Psychological studies of bipolar disorder have examined the development of a wide range of both the core symptoms of psychomotor activation and related clusterings of depression/anxiety, increased hedonic tone, irritability/aggression and sometimes psychosis. The existing evidence has been described as patchy in terms of quality but converging in a consistent manner. The findings suggest that the period leading up to mania is often characterized by depression and anxiety at first, with isolated sub-clinical symptoms of mania such as increased energy and racing thoughts. The latter increase and lead to increased activity levels, the more so if there is disruption in circadian rhythms or goal attainment events. There is some indication that once mania has begun to develop, social stressors, including criticism from significant others, can further contribute. There are also indications that individuals may hold certain beliefs about themselves, their internal states, and their social world (including striving to meet high standards despite it causing distress) that may make them vulnerable during changing mood states in the face of relevant life events. In addition, subtle frontal-temporal and subcortical difficulties in some individuals, related to planning, emotional regulation and attentional control, may play a role. Symptoms are often subthreshold and likely continuous with normal experience. Once (hypo)mania has developed, there is an overall increase in activation levels and impulsivity. Negative social reactions or advice may be taken less notice of, and a person may be more caught up in their own thoughts and interpretations, often along a theme of feeling criticised. There is some suggestion that the mood variation in bipolar disorder may not be cyclical as often assumed, nor completely random, but results from a complex interaction between internal and external variables unfolding over time; there is mixed evidence as to whether relevant life events are found more often in early than later episodes. Many with the condition report inexplicably varied cyclical patterns, however.

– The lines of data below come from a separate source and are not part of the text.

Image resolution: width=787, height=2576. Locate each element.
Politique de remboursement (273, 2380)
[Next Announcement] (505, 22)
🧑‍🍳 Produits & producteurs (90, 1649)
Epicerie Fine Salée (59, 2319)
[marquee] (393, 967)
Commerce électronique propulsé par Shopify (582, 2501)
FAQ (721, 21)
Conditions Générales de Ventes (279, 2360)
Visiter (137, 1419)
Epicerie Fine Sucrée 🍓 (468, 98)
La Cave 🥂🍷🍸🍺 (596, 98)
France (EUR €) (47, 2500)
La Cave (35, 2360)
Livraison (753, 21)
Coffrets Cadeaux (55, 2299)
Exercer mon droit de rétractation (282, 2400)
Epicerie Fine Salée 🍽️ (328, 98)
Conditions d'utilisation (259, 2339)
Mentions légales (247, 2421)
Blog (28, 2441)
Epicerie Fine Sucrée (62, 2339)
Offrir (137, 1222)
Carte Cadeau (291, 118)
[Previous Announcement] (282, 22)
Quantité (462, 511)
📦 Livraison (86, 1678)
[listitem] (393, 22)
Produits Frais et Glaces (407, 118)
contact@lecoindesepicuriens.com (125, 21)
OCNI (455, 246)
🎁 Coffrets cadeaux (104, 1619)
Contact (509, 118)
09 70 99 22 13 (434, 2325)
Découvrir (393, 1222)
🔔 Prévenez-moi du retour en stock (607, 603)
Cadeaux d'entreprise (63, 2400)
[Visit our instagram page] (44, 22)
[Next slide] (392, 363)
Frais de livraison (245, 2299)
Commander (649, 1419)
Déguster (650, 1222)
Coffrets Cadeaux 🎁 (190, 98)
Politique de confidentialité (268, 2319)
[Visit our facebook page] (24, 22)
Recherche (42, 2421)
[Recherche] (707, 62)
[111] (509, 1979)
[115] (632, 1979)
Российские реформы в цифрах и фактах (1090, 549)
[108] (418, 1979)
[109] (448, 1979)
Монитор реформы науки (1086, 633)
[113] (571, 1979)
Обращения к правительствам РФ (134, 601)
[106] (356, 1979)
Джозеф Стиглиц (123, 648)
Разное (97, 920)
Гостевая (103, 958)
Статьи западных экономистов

A series of authors have described mania or hypomania as being related to a high motivation to achieve, ambitious goal-setting, and sometimes high achievement. One study indicated that the pursuit of goals, encouraged by sometimes achieving them, can become emotionally dysregulated and involve the development of mania. Individuals may have low self-esteem and difficulties in social adjustment.

Bipolar disorder has been associated with people involved in the arts but it is an ongoing question as to whether many creative geniuses had bipolar disorder. Some studies have found a significant association between bipolar disorder and creativity, although it is unclear in which direction the cause lies or whether both conditions are caused by a third unknown factor; temperament has been hypothesized to be one such factor. The individual's attachment to heightened creativity during hypomanic episodes may contribute to ambivalence about seeking treatment or undermine adherence to treatment.

==Substance use==
Often bipolar individuals are subject to self-medication with non-prescribed drugs such as alcohol, tobacco and other recreational drugs.

There is some evidence that the subset of bipolar patients with a history of psychosis may smoke more heavily than the general population.